* [GIVEN TASK A] From the Shenandoah account, reproduce word for word the part that opens with the words containing "Waddell, however, resolved" and closes with "the early November.".
* [GIVEN TASK B] Does the Shenandoah account support each of these statements? Answer yes or no for each, quoting the words from the account that decide it. (i) Waddell learned of Richmond's fall from the prize Susan & Abigail. (ii) The Barracouta was sailing from Liverpool to San Francisco. (iii) The pilot at the Mersey would not take the ship in unless she flew her national colors.
* [GIVEN TASK C] According to the Shenandoah account, on what date did Captain Waddell learn from the Barracouta that President Jefferson Davis was a prisoner?
** BEGIN EXTRACT **
Painting by B. Russell showing the Shenandoah destroying Yankee whalers.
Painting by B. Russell showing the Shenandoah destroying Yankee whalers.

On June 27, 1865, Captain Waddell and his crew learned from one prize, the Susan & Abigail out of San Francisco, that the Confederate capital of Richmond had fallen and General Lee surrendered in Virginia. However, upon reading the newspaper report, Waddell noted that President Davis had vowed that the “war would be carried on with re-newed vigor.”

So the Shenandoah kept on its mission, sweeping up more whalers and merchantmen across the Pacific and then began heading for San Francisco, believing the west coast port was poorly defended and vulnerable to attack.

The CSS Shenandoah cruising the Arctic Ocean.  Via US Naval History Center
The CSS Shenandoah cruising the Arctic Ocean. Via US Naval History Center

However, on 2 August 1865, Captain Waddell learned from a British ship, the bark Barracouta, headed to Liverpool from San Francisco  that not only had Generals Joe Johnston and Kirby Smith’s armies surrendered, but that President Jefferson Davis was also a prisoner. Realizing that the war was finally over, the Shenandoah hauled down her flag, dismounted her guns and received a new coat of paint to make it look like an ordinary clipper ship.

Waddell, however, resolved not to surrender to the Yankees, lest he and his men end up dangling from the yardarm of a Yankee warship. They set sail down the coast of South America and around Cape Horn, and thence sailed northward headed back towards England, with Yankee warships pursuing them for much of that time, finally arriving in Liverpool Harbor in the early November.

Entering the Mersey, she took on a pilot to guide her into port, but the pilot, going strictly by the book, refused to guide the Shenandoah in unless she was flying her national colors. So the Captain Waddell again raised the Confederate Ensign and came sailing into Liverpool under the Rebel flag.
** END EXTRACT **
** BEGIN SUPPLIED MATERIAL **
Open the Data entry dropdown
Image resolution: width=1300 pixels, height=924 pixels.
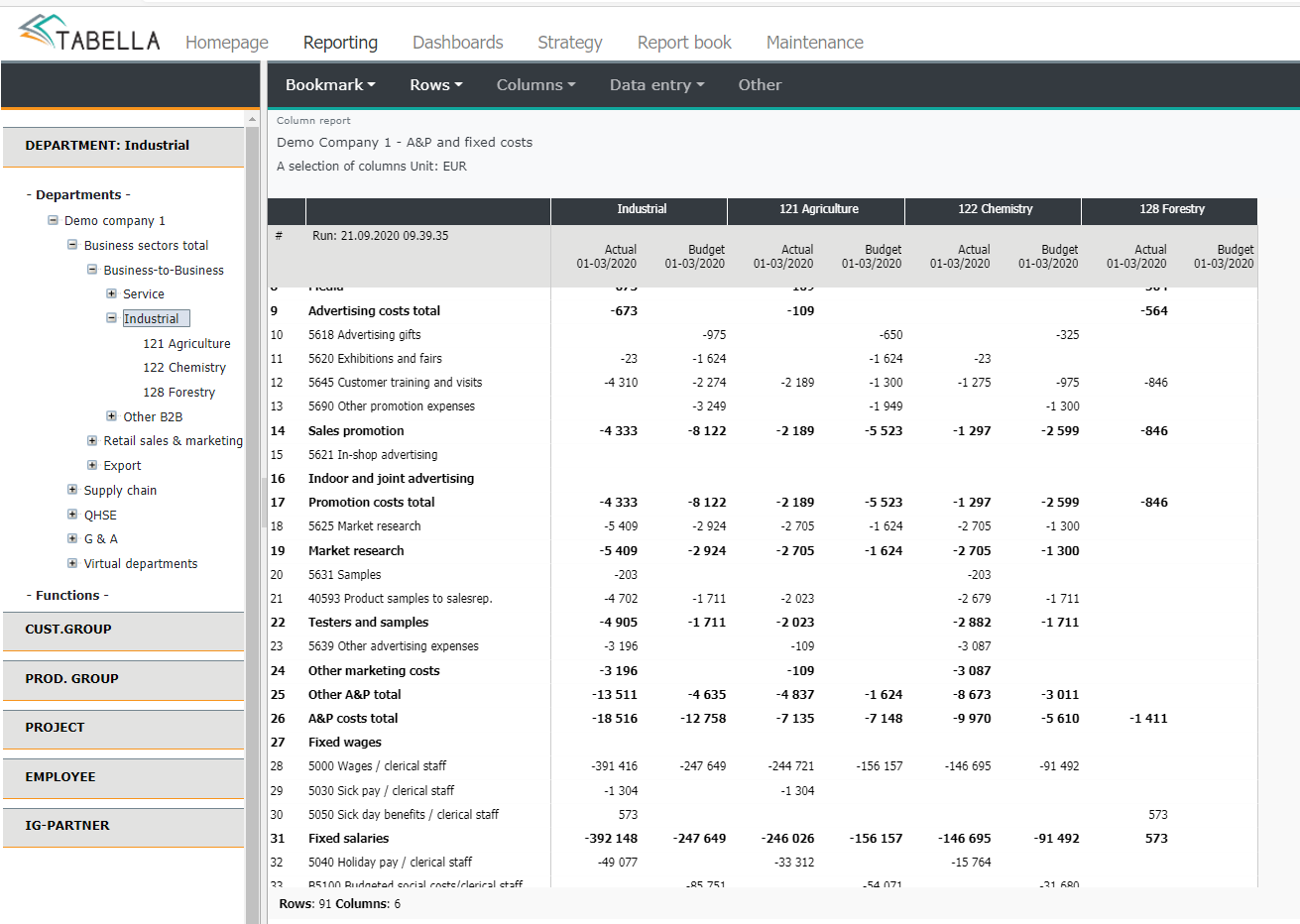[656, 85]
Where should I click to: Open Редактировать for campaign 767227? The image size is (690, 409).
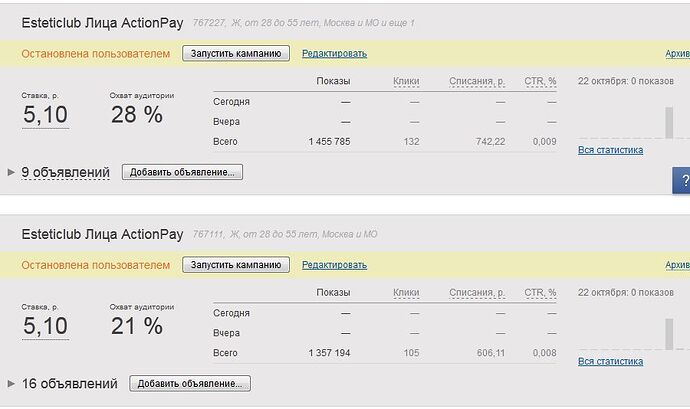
** END SUPPLIED MATERIAL **
* [EXERCISE OUTPUT A]
Waddell, however, resolved not to surrender to the Yankees, lest he and his men end up dangling from the yardarm of a Yankee warship. They set sail down the coast of South America and around Cape Horn, and thence sailed northward headed back towards England, with Yankee warships pursuing them for much of that time, finally arriving in Liverpool Harbor in the early November.

* [EXERCISE OUTPUT B]
(i) Yes: "learned from one prize, the Susan & Abigail out of San Francisco, that the Confederate capital of Richmond had fallen"
(ii) No: "the bark Barracouta, headed to Liverpool from San Francisco"
(iii) Yes: "refused to guide the Shenandoah in unless she was flying her national colors"

* [EXERCISE OUTPUT C] 2 August 1865.